Sin pánico, pero con preocupación

Para la presente jornada está anunciada la publicación de lo que se considera será la primera encíclica del Papa Francisco, la que según el Sumo Pontífice será un llamamiento a la “responsabilidad” para proteger el planeta, “que se está destrozando”.
“Mañana, como sabéis, será publicada la encíclica sobre la protección de la ‘casa común’ que es la creación. Esta casa nuestra se está destrozando”, dijo el Papa en su última audiencia general.
Francisco hizo hincapié en que el destrozo de la “creación” perjudica a todos, pero “especialmente a los más pobres”.
“Por tanto, el mío es un llamamiento a la responsabilidad, en base al deber que Dios ha dado al ser humano en la creación: cultivar y proteger el jardín (…)”, exhortó.
Asimismo, invitó a todos a acoger con “actitud abierta” este documento, “en línea con la doctrina social de la Iglesia”.

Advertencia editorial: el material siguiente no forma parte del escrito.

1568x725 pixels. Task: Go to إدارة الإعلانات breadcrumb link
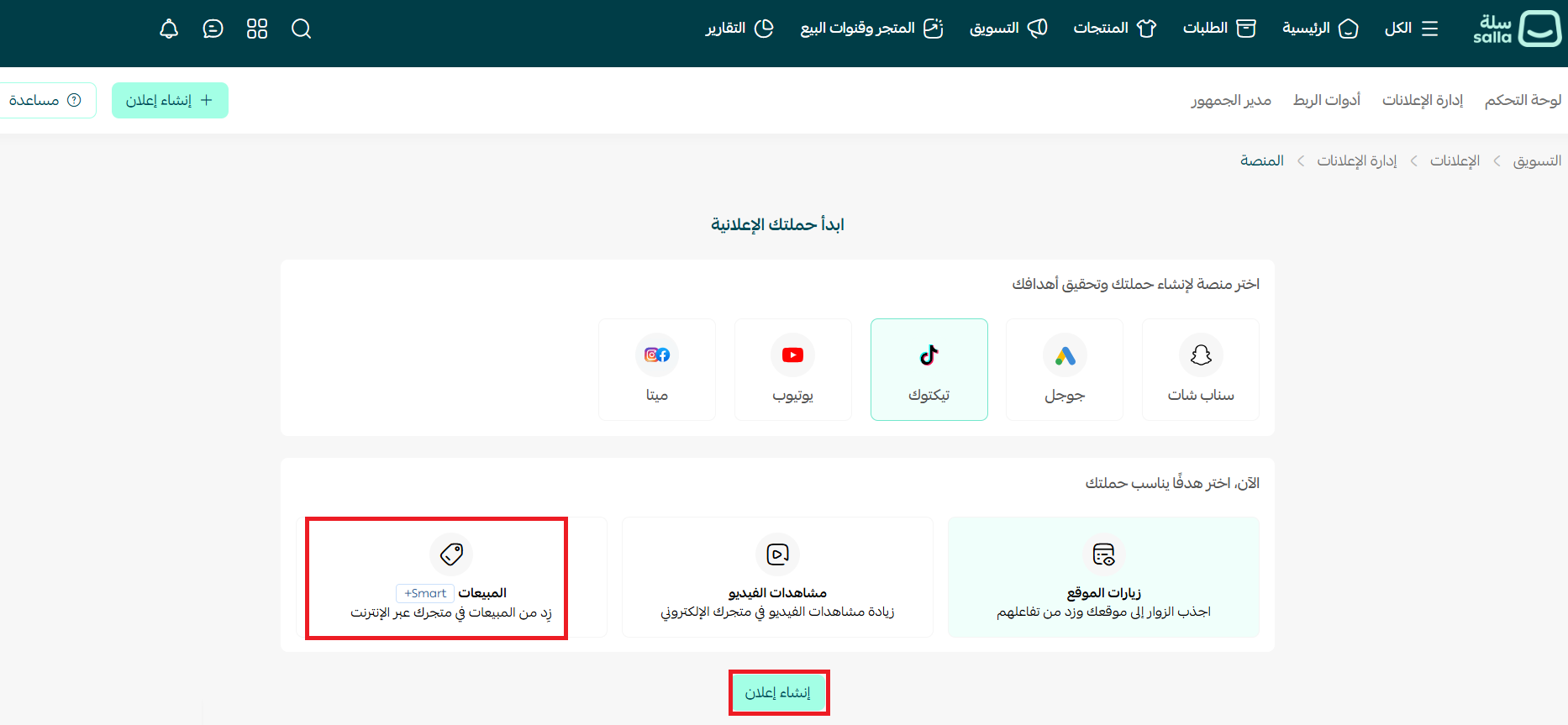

El título de la que será la primera encíclica de Francisco, ya que la anterior tuvo sólo que completarla, pues gran parte la había escrito su predecesor, Benedicto XVI, es “Laudato si (Alabado seas, en italiano antiguo). Sobre la protección de la casa común”.
“Laudato si” es la frase inicial del Cántico de las Criaturas de San Francisco de Asís, escrito en 1225, y su elección revela la relación entre el magisterio de Jorge Bergoglio y la del santo de Asís.
El problema ambiental ha seguido adelante pese a todas las advertencias de científicos y de hombres de ciencia que hoy ya no tienen ninguna duda de que el deterioro es cada vez mayor y ya estamos sufriendo las consecuencias del mismo.
Seguramente que los primeros y más grandes desastres que acarrea la paulatina destrucción del planeta tiene que ver con las inundaciones, las sequías, los tsunamis y demás de cuyas causas no es ajena la humanidad.
Sobre todo los países ricos son los que están aportando más al desastre a que nos referimos. El desmonte de grandes extensiones de selva, la perforación del suelo con cualquier sistema y sin atender a la recomposición del mismo, la sobreexplotación de los suelos agrícolas, son sólo algunos aspectos de los que están incidiendo en la destrucción de la naturaleza.
Pero además los países más industrializados que hasta el momento se han negado a reducir sus emisiones de gases que están destruyendo aceleradamente la capa de ozono. Se prefiere desvirtuar, restar trascendencia y manipular la información para seguir obteniendo dinero, aunque el costo sea la destrucción inevitable de la naturaleza haciendo oídos sordos a la innegable destrucción.
Seguramente el Papa habrá de sumar su voz a la alerta general, porque de continuar por este camino, se condenará a la miseria a todos, comenzando por los que menos tienen.